Главковерх поморщился, как от кислого.
— Сейчас приехал из Англии, — не дав ему времени возразить, сказал ординарец. — Приехал специально к вам.
Корнилов молча, но с неудовольствием, кивнул. Он не любил иметь дело со шпаками, да к тому же думцами и эмигрантами. Небось тоже из этих, эсеров или анархистов. Хватит с него комиссаров Временного и парочки — Филоненко да Савинкова.
Аладьин вошел. Высокий, худощавый. Лысый лоб в обрамлении ниспадающих почти до плеч волос. А глаза маленькие, сидят глубоко, как в норках. Хитрый.
— Здравствуйте, ваше высокопревосходительство! — голос у него был гибкий. — Наконец-то имею счастие!..
Корнилов молча указал ему на кресло. Аладьин покосился в сторону ординарца:
— Хотелось бы, чтобы мы могли остаться одни.
— У меня нет секретов от господина Завойко.
— И все же…
Настойчивость гостя была не по чину. Однако Завойко сам подхватил:
— Столько дел, Лавр Георгиевич! Я побегу!
Никакого секрета предстоящий разговор для ординарца не представлял: с Аладьиным Завойко познакомился несколькими днями раньше, и отнюдь не случайно, а теперь посланец Лондона даже и остановился у него на квартире. И эта маленькая сценка была заранее между ними оговорена: пусть Корнилов пребывает в неведении об их взаимоотношениях.
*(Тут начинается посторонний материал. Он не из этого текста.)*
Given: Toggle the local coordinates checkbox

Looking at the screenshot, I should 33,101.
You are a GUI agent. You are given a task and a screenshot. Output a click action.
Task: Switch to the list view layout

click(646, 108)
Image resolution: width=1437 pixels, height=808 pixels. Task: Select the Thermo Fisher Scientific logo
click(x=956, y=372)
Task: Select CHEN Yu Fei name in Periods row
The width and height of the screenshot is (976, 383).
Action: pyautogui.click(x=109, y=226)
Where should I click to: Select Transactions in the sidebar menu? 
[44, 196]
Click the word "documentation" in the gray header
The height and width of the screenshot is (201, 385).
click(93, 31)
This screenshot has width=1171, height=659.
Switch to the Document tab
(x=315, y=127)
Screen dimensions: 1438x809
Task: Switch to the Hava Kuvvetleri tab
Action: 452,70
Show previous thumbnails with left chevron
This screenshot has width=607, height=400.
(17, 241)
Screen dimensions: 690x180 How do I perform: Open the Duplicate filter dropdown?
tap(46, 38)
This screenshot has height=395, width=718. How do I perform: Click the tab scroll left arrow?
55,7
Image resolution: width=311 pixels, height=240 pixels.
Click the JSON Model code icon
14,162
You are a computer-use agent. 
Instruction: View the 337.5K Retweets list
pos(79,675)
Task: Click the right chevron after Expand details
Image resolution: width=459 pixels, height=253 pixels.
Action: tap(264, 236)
Теперь, когда хозяин кабинета и гость остались одни, Аладьин, прибавив голосу сердечности, произнес:
— Меня, многоуважаемый Лавр Георгиевич, зовут Алексеем Федоровичем. Это так, для будущего… Прежде чем приступить к последующему, хочу просить, чтобы никому не стала известной тема нашего разговора…
Генерал вперил взгляд в пришельца. Молча кивнул. Аладьин все больше не нравился ему. Глазки в норках. А нос большой, клювообразный, острый на конце.
— Большое спасибо. А теперь перейдем к делу. Я прибыл к вам как представитель английских политических кругов. Чтобы заявление мое не показалось голословным, разрешите передать вам личное письмо от лорда Мильнера, военного министра Великобритании.